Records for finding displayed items
::::::::

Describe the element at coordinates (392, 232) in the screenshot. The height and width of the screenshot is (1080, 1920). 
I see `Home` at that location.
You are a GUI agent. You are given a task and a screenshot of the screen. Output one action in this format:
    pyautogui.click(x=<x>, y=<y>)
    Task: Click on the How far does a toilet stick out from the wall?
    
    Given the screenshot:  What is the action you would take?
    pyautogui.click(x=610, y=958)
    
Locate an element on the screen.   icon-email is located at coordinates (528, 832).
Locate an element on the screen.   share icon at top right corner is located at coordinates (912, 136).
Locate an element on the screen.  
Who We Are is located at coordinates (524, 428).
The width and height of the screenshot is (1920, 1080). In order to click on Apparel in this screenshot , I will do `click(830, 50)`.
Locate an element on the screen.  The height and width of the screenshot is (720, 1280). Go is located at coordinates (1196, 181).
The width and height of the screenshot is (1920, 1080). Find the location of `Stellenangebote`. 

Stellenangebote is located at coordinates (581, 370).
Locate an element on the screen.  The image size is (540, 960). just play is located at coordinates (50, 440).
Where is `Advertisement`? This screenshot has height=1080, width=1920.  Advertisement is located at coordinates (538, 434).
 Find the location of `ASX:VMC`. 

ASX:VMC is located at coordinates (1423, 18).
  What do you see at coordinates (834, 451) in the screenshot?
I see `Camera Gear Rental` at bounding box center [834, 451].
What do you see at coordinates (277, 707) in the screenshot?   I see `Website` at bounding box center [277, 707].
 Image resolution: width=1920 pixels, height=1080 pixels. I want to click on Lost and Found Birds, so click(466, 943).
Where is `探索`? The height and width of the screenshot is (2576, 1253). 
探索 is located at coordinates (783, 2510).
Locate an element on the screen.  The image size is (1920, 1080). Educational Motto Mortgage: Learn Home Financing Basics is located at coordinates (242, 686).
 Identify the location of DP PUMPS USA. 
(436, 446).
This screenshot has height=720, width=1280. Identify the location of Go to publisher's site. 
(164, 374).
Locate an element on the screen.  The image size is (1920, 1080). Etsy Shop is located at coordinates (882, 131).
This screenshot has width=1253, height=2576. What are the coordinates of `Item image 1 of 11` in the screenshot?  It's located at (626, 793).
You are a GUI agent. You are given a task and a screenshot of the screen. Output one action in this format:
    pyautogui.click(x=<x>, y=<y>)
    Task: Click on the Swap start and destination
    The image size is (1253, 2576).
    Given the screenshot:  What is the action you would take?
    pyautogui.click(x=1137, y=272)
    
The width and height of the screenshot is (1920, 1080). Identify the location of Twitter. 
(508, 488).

::::::::

Extract from the data above each line that contains the string "What", matching it with case taken into account.

■ Expected answer ■
    Given the screenshot:  What is the action you would take?
  What do you see at coordinates (834, 451) in the screenshot?
What do you see at coordinates (277, 707) in the screenshot?   I see `Website` at bounding box center [277, 707].
This screenshot has width=1253, height=2576. What are the coordinates of `Item image 1 of 11` in the screenshot?  It's located at (626, 793).
    Given the screenshot:  What is the action you would take?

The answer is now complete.